# what are butter worms like?



## Frilled13 (Mar 4, 2008)

Hi, wonderin what butterworms are like, how big, how good for the reptile, are they fatty etc. as RLF UK have just got some.
Thanks in Advance.


----------



## animal addict (Jun 1, 2008)

I just bought some for my beardie today - they arent as fatty as waxies but I dont think they are good enough to fed as a staple - good thing as they are expensive lol - my order from live food uk arrived today (ordered yesterday) so they have them in stock they are a similar size as waxies


----------



## animal addict (Jun 1, 2008)

jst like to add as well tried them out on my beardie today and he LOVES them!!! gobbled 2 down in a flash from his bowl (there were other worms in there also) so thats his lot for today but I'm glad he likes them so I havent wasted any money lol!!


----------



## Frilled13 (Mar 4, 2008)

cool, although they look bigger in their pick than waxies, btw, do u need to headcrush?


----------



## herp boy (May 4, 2007)

i was gonna try and breed them but i couldnt find the foodplant, there really expensive


----------



## animal addict (Jun 1, 2008)

I feed them like waxies, found a site which shows their nutritional value:~
Butter Worms or Trevo Worms


----------



## herp boy (May 4, 2007)

animal addict said:


> I feed them like waxies, found a site which shows their nutritional value:~
> Butter Worms or Trevo Worms


so you feed them a mix of honey and wheatabix?


----------



## animal addict (Jun 1, 2008)

lol sorry I meant I feed them to my beardie like waxies (as in chuck them in a bowl - I dont headcruch them they dont seem to be a problem) - I dont feed them anything to keep them just leave them in their tub - I only get one tub per month they spin a cocoon of their substrate which you have to break to get a few out but if you wanted to bulk buy then you can store them in the fridge to preserve them


----------



## butterworms.co.uk (Jul 8, 2008)

Hi guys, great forum,

Just to clear things up.

Butterworms can only grow, and develop in Chile. They eat and live off of the Trevo tree, and are harvested for reptile food.

They are irradiated before leaving Chile, so they very very rarely turn into moths.

They range in size from small (thinner than a wax worm) but about the same length - ideal for babies.

Right up to around 2-3 inches. I am now able to provide some monsters. Ideal for monitors and adult beardies / water dragons. These are guaranteed huge. 

Their calcium content is much greater than pretty much all other feeders, and as you will have seen if you have tried them, reptiles go crazy for them.

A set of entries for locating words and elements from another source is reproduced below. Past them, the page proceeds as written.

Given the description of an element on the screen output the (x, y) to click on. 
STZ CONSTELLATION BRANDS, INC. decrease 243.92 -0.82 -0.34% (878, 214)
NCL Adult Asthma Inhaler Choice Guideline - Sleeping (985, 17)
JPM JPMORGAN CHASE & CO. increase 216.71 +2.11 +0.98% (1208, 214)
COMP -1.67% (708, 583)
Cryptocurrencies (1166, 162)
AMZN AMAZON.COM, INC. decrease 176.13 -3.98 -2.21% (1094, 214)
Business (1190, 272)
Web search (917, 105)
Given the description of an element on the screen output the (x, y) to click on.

I currently supply the UK with these, and if anyone is interested they are welcome to buy in bulk from me.

Livefoods currently supply in smaller quantities to make my job easier.

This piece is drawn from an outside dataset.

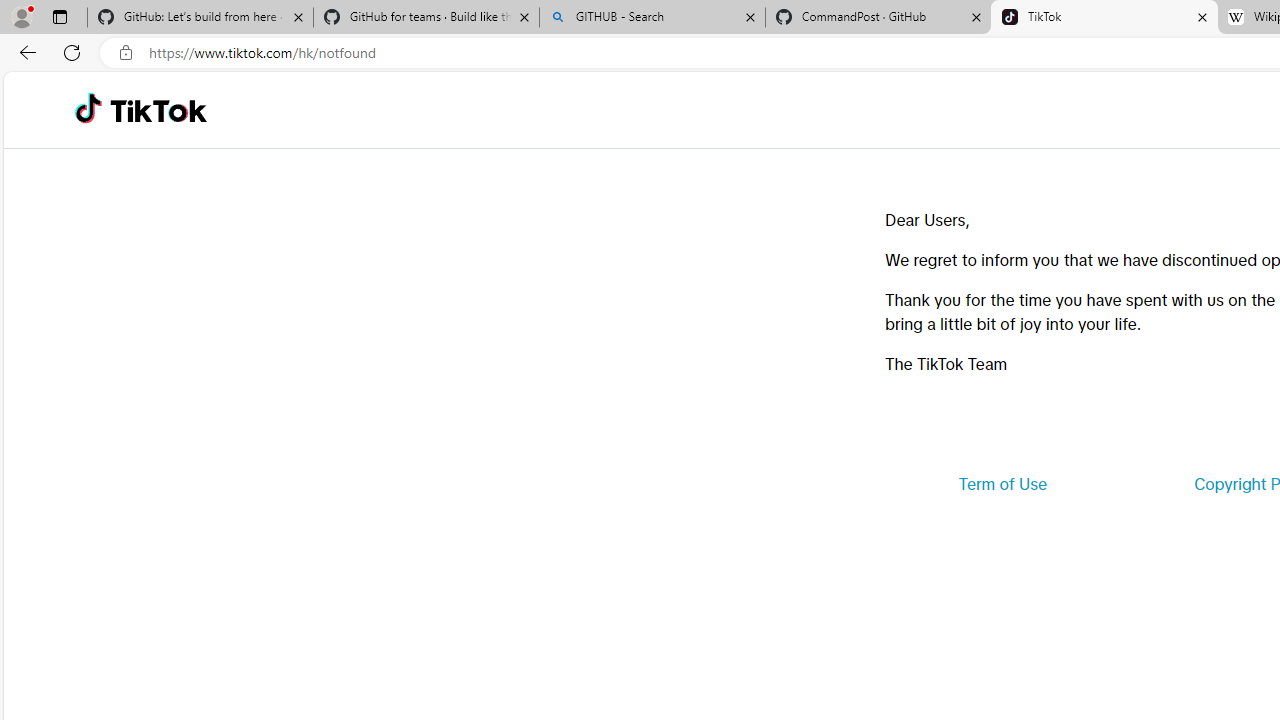
Term of Use (1002, 484)
TikTok (1104, 17)
GITHUB - Search (652, 17)
TikTok (158, 110)
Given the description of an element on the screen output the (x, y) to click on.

If anyone wants to know anymore - just ask 

Ian


----------



## animal addict (Jun 1, 2008)

butterwoms.co.uk - on your site are the normal order butterworms a mix of sizes or do you only do the huuuuge ones?


----------



## butterworms.co.uk (Jul 8, 2008)

Any order where size is not stated (100, 250, 500) you get a mixture.

I currently have some super sized ones - mainly to trial. Which are those sold as 50 per tub.

I can do up to 160 a tub of these, but they will be more expensive.

Many thanks

Ian Reynolds
www.butterworms.co.uk


----------



## roguez (Mar 19, 2007)

can they be used as a staple food due to the high calcium content instead of mealworms? i only have the one BD and a leo so 250 would last me a long time

i still plan on giving crickets just want to make sure the level of calcium is good instead of having to add supplements to thier diet


----------